To enable storage and retrival we can use an Interface class.
from machinable import Interface
class MnistData(Interface):
"""A dataset of handwritten characters"""
Config = {
"batch_size": 8,
"name": "mnist"
}
Interfaces inherit all the functionality of elements but can be committed and subsequently reloaded:
>>> mnist = MnistData()
>>> mnist.commit() # persist this particular instance
Interface [29f034]
>>> mnist.local_directory()
'./storage/29f034ad2d1a46b8b71c9b30222b5b88'
>>> Interface.from_directory('./storage/29f034ad2d1a46b8b71c9b30222b5b88')
Interface [29f034] # reloaded interface
During commit, machinable collects information like a unique ID (e.g. 29f034
), the used configuration, and other meta-data and saves it in a unique storage (e.g. a local directory) from which it can be reloaded later.
get
In practice, however, it may be cumbersome to keep track of long IDs to reload existing interfaces. To avoid this issue, one of the fundamental ideas in the design of machinable is to make retrieval identical to initial instantiation.
Specifically, to instantiate an interface (e.g. MnistData()
) we can leverage the get function, which takes a class as the first argument and optional constructor arguments.
from machinable import get
mnist = get(MnistData, {"batch_size": 8})
# -> this is equivalent to: MnistData({"batch_size": 8})
mnist.commit()
Now, if we later want to retrieve this instance, we can use the same code in place of a unique ID:
mnist_reloaded = get(MnistData, {"batch_size": 8})
assert mnist == mnist_reloaded
What is happening here is that get() automatically searches the storage for an interface of type MnistData
with a batch_size
of 8
. If such an instance has not been committed yet (like when initially running the code), a new instance with this configuration will be returned. But if such an instance has previously been committed, it will simply be reloaded.
The module convention
As your project grows, the classes that you implement should be moved into their own Python module. You are free to structure your code as you see fit but there is one hard constraint that classes must be placed in their own modules. The project source code may, for instance, be organized like this:
example_project/
├─ estimate_gravity.py # contains a data analysis component
├─ evolution/
| └─ simulate_offspring.py # contains a evolutionary simulation
└─ main.py # main script to execute
The benefit of this requirement is that you can refer to the classes via their module import path. For example, using this module convention, you can simplify the instantiation of classes that are located in different modules:
from machinable import get
from estimate_gravity import EstimateGravity
from evolution.simulate_offspring import SimulateOffspring
gravity = get(EstimateGravity)
evolution = get(SimulateOffspring)
from machinable import get
gravity = get('estimate_gravity')
evolution = get('evolution.simulate_offspring')

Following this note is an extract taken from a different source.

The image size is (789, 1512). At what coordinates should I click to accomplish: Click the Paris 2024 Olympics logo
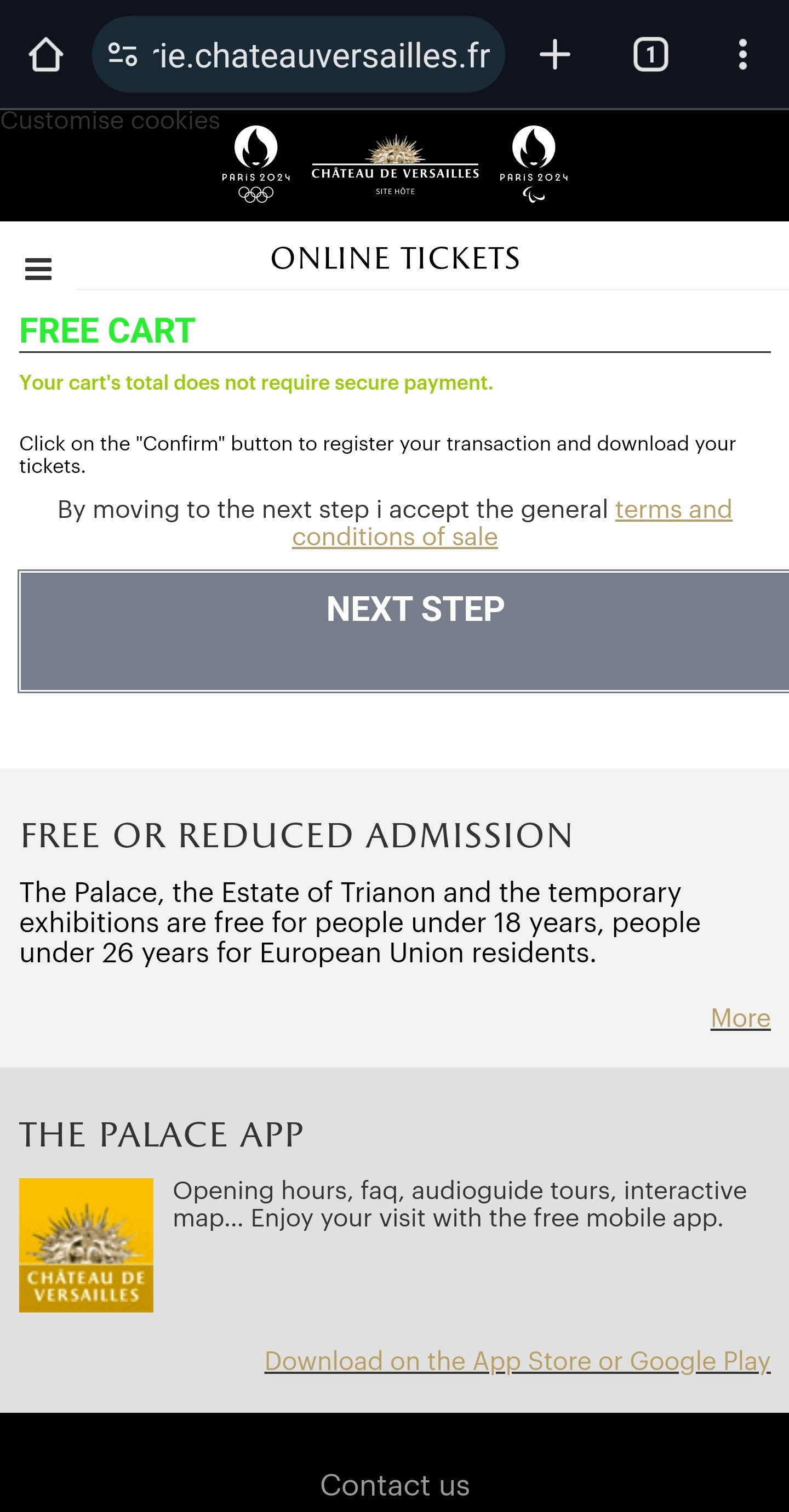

Note that we do not refer to the classes by their name but just by the modules that contain them (since each module only contains one). As we will see later, importing and instantiating the classes this way has a lot of advantages, so it is the default way of instantiation in machinable projects.
Saving and loading state
While machinable automatically commits crucial information about the interface, you can use Interface.save_file() and Interface.load_file() to easily store and retrieve additional custom data in different file formats:
gravity.save_file('prediction.txt', 'a string') # text
gravity.save_file('settings.json', {'neurons': [1, 2]}) # jsonable
gravity.save_file('inputs.npy', np.array([1.0, 2.0])) # numpy
gravity.save_file('results.p', results) # pickled
>>> gravity.load_file('prediction.txt')
'a string'
This may be useful to save and restore some custom state of the interface. Furthermore, you are free to implement your own methods to persist data by writing and reading from the interface's local_directory():
import os
mnist = get("mnist_data")
with open(mnist.local_directory("download_script.sh"), "w") as f:
f.write(...)
os.chmod(f.name, 0o755)
Overall, interfaces make it easy to associate data with code as instantiation, storage and retrieval are managed automatically behind the scenes.